Reproduce every line of the material below without changing anything.
— BEGIN —
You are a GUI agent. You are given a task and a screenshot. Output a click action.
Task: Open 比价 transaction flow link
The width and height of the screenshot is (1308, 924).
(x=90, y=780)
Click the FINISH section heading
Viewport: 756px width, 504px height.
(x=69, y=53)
— END —
## Exercise response
You are a GUI agent. You are given a task and a screenshot. Output a click action.
Task: Open 比价 transaction flow link
The width and height of the screenshot is (1308, 924).
(x=90, y=780)
Click the FINISH section heading
Viewport: 756px width, 504px height.
(x=69, y=53)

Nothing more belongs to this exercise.